#### EXTRAIT:
□ □ □ □ □ □ □
Billy Budd est avant tout atmosphère,
climat. Le tumulte des passions, l'intolérable frustration du désir
homosexuel y sont clairement, calmement étalés. Mais avec
Britten, point de démonstration tapageuse, plutôt un "non
dit" qui nourrit l'oeuvre en entier [lire notre dossier].
Nous sommes au temps des guerres napoléoniennes,
sur "L'Indomptable ", espace clos, coupé du monde. Quelques lourds
cordages que l'on a du mal à manoeuvrer, un horizon de mercure,
deux coursives, quelques drapeaux et des costumes d'époque suffisent
à Wolfgang Gussmann pour planter le décor anthracite d'un
univers asilaire, cauchemardesque, équivoque, concentrationnaire.
La mort rôde partout, à
chaque instant, enrobée de haine, de violence, de trahison, d'amour
même (quel que soit son nom)... Ici, point de femme ! Billy Budd
est un opéra viril ! On est entre hommes, on le reste. La hiérarchie
règle les rapports entre les individus. On y lave son linge sale
en famille. Au prix même de corrompre l'innocence puis la détruire.
Thème, on le sait, cher au compositeur.
□ □ □ □ □ □ □
#### LIGNES DE DONNÉES:
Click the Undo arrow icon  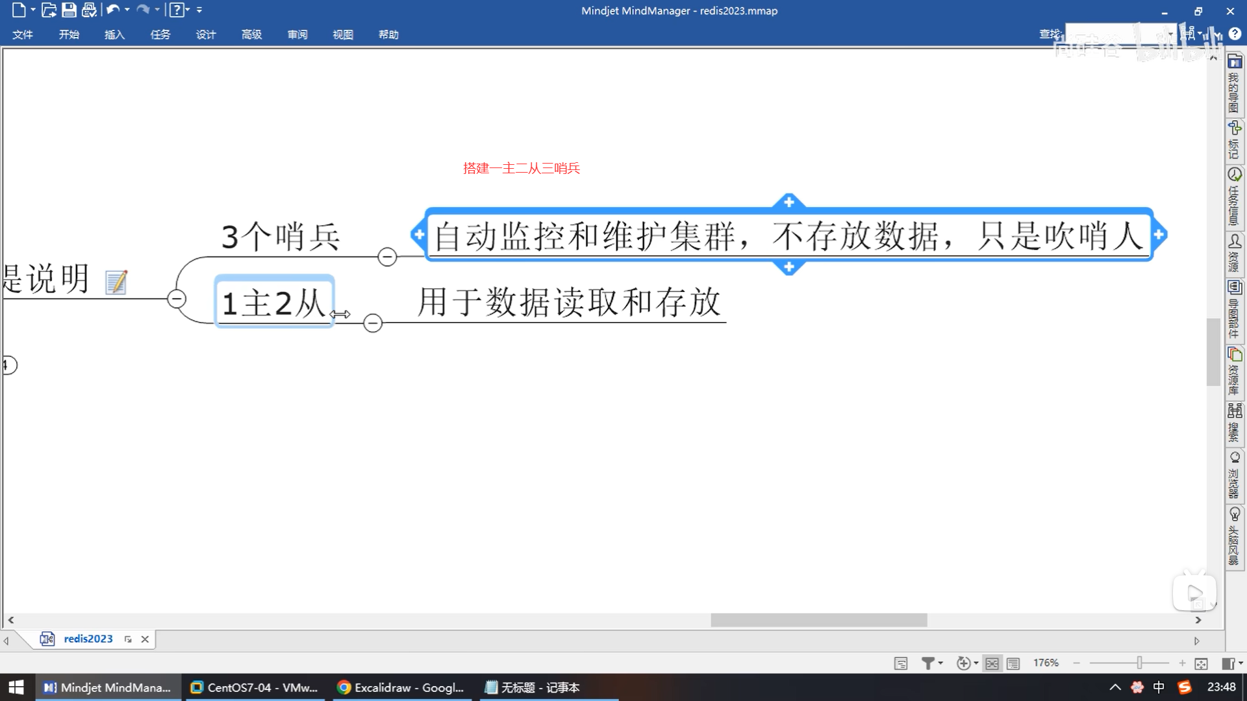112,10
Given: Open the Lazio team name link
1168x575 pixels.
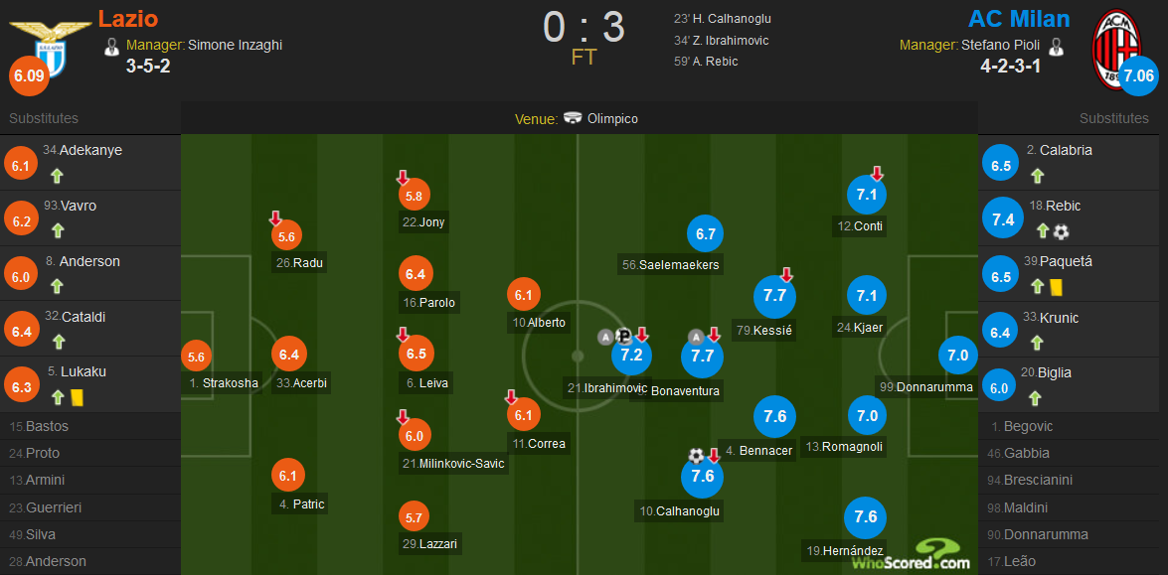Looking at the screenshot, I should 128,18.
□ □ □ □ □ □ □
#### CONSIGNES:
Transcrivez tout le passage de l'extrait, depuis « Nous sommes au » jusqu'à « cher au compositeur. ». Ce matériel provient d'une autre source.

#### TÂCHE RÉALISÉE:
Nous sommes au temps des guerres napoléoniennes,
sur "L'Indomptable ", espace clos, coupé du monde. Quelques lourds
cordages que l'on a du mal à manoeuvrer, un horizon de mercure,
deux coursives, quelques drapeaux et des costumes d'époque suffisent
à Wolfgang Gussmann pour planter le décor anthracite d'un
univers asilaire, cauchemardesque, équivoque, concentrationnaire.
La mort rôde partout, à
chaque instant, enrobée de haine, de violence, de trahison, d'amour
même (quel que soit son nom)... Ici, point de femme ! Billy Budd
est un opéra viril ! On est entre hommes, on le reste. La hiérarchie
règle les rapports entre les individus. On y lave son linge sale
en famille. Au prix même de corrompre l'innocence puis la détruire.
Thème, on le sait, cher au compositeur.